Sorry for the distant pictures, but they just wouldn't let me near.  Green herons are a very interesting bird to watch.  They eat the same fare that all herons eat with the exception that they spear their fish with their sharp, pointed beak.  All other herons grasp fish and other prey.  This heron was catching tiny bugs that were skittering across the surface of the water.

There's a lot of shots posted above, I know, but how often can you watch a green heron hunting for food?

 Double Crested Cormorant

 Here's another green heron.  This is as close as I can get

Here's a couple really large painted turtles.
I noticed a belted kingfisher sitting on a tree limb with dense, green foliage behind him.  It looked like the makings of a good picture.  These birds will not abide the presence of this huge, white boat ever.  The shots had to be long.

A movement in an adjacent tree showed that there was another kingfisher almost hidden from view.  I made a try to photograph him.
 I got him - sort of.

I had to check out a long cove just ahead and I found it full of vultures.  They were everywhere.

I had discovered their daytime roosting place where they gathered to get out of the sun.  The foliage was dense in these trees and the vultures were here in force.  I was right in among them and they showed little fear.  Kind of creepy.
Each vulture, it seems, is a character unto himself.  They are not cookie cutter, identical birds.  Each one seems to have a subtle physical difference that sets him apart from the others.  Interesting.

The bird below is the typical vulture one thinks about when the cowboy is dying of thirst in the desert and the obligatory vulture sits waiting on a tree limb above.

I took a few shots of great herons and the end of the shift was near.  I couldn't wait to get to the Holston above the over- fall dam at John Sevier Steam Plant.  That area offers endless photographic opportunities.
A green heron flashed over the bow of the boat as he flew toward the shore.

Like I said - there were green herons everywhere and they flew at the slightest provocation.
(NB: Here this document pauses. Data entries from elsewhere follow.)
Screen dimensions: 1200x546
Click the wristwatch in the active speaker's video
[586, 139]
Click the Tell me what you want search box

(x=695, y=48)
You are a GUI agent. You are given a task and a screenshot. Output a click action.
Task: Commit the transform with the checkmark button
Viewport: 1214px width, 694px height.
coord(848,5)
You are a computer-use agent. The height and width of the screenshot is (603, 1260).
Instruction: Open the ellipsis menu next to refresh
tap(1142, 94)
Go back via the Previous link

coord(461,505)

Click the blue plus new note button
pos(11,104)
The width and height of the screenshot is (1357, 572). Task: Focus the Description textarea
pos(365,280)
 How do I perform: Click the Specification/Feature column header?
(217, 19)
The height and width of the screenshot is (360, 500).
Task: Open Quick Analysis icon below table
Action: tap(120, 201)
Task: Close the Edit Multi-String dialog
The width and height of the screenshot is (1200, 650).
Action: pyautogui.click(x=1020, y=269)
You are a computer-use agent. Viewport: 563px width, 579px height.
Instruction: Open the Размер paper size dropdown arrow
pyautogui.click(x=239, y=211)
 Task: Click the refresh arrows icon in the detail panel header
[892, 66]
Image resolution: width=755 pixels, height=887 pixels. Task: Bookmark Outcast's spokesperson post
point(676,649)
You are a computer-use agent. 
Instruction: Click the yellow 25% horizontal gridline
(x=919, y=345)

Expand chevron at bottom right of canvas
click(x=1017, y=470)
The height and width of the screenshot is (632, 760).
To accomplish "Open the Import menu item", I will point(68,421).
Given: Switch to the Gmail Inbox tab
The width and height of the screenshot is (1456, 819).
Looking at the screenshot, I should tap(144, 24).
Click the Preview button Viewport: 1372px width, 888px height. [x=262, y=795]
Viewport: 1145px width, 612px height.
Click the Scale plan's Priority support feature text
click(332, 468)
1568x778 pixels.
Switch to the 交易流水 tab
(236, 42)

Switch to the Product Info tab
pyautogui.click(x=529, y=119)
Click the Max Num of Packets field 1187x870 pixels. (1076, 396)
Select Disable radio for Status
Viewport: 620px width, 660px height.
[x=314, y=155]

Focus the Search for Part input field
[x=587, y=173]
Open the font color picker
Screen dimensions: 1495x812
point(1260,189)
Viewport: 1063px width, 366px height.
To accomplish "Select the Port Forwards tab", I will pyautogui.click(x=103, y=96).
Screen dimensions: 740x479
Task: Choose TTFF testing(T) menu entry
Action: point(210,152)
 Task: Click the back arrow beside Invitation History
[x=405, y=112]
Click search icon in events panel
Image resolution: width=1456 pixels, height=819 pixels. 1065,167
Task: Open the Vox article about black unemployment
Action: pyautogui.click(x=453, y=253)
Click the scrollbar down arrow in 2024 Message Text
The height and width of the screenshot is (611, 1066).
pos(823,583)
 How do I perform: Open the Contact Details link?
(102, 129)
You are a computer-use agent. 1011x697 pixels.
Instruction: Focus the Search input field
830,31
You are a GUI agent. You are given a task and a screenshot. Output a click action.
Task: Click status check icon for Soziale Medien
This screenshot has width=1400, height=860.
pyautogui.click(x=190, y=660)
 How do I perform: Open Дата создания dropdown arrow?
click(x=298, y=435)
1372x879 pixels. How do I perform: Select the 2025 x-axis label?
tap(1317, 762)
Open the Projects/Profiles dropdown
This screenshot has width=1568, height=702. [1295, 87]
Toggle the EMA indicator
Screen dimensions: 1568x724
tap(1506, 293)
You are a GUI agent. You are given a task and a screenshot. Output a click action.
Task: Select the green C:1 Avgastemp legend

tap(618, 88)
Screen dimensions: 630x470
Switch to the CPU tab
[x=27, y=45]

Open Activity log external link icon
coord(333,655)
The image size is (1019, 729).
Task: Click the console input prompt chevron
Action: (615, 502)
This section of the river doesn't have the diversification of wildlife but, it's pretty all the same.  There are some neat birds, however.

I can't wait to get back on the water up at Beech Creek tomorrow.  I want to check on the eagles.  The immature s have been hiding lately and I'd like to see them and be assured of their safety.
 Get off my limb!
Its time for me to fly on out of here.  See ya tomorrow.